Édito

Plumes de théâtre essentielles

Dix ans déjà que Le Courrier promeut un vivier de plumes contemporaines et met la littérature suisse en avant. Un lundi sur deux, le texte inédit d’un-e auteur-e helvétique ou résidant en Suisse paraît en dernière page du journal. Dès aujourd’hui, et pour plusieurs étés, nous élargissons notre champ de publication à l’écriture dramatique, dont l’économie du livre est moribonde chez nous, en comparaison du voisin français qui demeure souvent l’unique carte à jouer pour être édité.

Reste que la saison estivale est propice pour évoquer le théâtre, miroir des dérapages et dérives du monde, à l’approche d’un des plus grands festivals, créé il y a 70 ans à Avignon, et dirigé par Olivier Py.  A son arrivée il y a quelques années, des auteures s’estimant mises à l’écart par sa programmation fortement masculine se sont unies sous le sceau des Intrépides, parrainées par la Société française des auteurs et compositeurs dramatiques (SACD).

C’est sous la houlette de la SACD que cinq auteures françaises se sont vu demander d’écrire une courte pièce sur un thème imposé, celui du courage, dans le cadre des 3e Intrépides. Pour la première fois, une Suissesse participe à cette aventure féminine, qui s’est soldée par une publication (à l’Avant-scène théâtre), et se prolongera par un débat ce soir au Théâtre Antoine, à Paris, sur l’égalité femme-homme dans le spectacle vivant.
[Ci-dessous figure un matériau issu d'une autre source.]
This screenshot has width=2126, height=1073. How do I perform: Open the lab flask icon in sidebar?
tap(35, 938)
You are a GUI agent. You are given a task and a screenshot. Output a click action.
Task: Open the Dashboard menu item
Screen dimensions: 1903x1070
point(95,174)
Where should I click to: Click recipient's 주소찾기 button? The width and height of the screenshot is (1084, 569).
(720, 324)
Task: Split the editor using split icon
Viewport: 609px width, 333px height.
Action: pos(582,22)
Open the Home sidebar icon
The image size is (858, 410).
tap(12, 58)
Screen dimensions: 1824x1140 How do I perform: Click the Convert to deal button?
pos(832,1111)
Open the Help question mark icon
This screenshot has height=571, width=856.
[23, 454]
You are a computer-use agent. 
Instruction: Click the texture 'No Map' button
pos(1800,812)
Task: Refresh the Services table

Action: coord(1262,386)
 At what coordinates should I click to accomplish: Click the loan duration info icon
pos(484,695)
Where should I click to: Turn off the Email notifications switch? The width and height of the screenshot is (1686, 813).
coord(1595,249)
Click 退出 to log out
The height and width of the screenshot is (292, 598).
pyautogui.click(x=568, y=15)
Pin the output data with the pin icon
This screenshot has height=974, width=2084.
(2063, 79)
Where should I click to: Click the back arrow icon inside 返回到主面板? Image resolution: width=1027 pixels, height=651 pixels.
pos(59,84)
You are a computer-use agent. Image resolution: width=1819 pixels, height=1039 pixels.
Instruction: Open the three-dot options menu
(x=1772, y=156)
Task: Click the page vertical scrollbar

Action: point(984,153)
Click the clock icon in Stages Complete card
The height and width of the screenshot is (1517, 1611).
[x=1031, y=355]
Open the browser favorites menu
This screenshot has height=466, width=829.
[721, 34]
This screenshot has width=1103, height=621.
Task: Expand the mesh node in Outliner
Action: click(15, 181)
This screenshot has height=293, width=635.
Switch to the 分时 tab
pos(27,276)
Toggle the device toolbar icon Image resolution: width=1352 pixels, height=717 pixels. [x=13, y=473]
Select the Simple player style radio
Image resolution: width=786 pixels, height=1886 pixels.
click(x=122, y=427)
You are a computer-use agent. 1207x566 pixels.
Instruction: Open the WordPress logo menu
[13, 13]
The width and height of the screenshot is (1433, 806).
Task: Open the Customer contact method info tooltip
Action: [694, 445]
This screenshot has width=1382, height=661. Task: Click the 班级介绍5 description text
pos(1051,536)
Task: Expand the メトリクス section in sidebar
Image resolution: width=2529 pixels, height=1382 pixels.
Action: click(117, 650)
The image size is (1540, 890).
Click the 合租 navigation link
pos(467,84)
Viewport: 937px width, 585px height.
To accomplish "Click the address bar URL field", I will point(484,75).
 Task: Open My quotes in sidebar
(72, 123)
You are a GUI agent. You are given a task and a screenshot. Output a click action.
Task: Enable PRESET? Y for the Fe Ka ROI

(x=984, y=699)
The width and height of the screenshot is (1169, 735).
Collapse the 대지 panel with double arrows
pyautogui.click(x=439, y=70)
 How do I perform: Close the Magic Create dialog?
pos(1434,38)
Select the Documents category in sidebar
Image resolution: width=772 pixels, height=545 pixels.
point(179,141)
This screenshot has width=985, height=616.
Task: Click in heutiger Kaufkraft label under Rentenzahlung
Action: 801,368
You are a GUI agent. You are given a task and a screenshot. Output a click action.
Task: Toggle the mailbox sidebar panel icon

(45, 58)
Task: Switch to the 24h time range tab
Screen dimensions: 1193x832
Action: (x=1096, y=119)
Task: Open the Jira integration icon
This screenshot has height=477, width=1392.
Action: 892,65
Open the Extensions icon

Julie Gilbert consacre l’essentiel de ses écrits à la question de l’exil et au monde du travail. Elle a répondu à cette commande d’écriture par un portrait fictionnel de Yasmine Motarjemi, ancienne cadre de Nestlé en procès contre le géant de l’alimentation après avoir dénoncé moult scandales, dont celui des bébés étouffés par des biscuits de l’enseigne qui affiche des milliards de bénéfices annuels (notre édition du 2 décembre).

Julie Gilbert lira ce texte poignant, J’aurais aimé avoir un flingue, écrit en hommage à cette femme de valeur, ce lundi soir au Théâtre Antoine, avec ses cinq comparses, puis à Avignon en juillet, avant Genève en novembre. Elle inaugure ainsi notre nouvelle série d’inédits théâtre en page 12, en partenariat avec la Société suisse des auteurs.

Dans Monologue pour un dealer de ma rue, l’auteure genevoise pointe un regard touchant sur les Noirs sans papiers qui peuplent son quartier des Pâquis, où ils vivotent tant bien que mal, «planquant leur came dans les préaux des écoles». Un regard essentiel qui croise celui porté par notre journal sur le monde. Un regard qui résiste aux contingences de notre temps. Un regard humaniste et nécessaire, que nous voulons soutenir pour le maintenir vivace.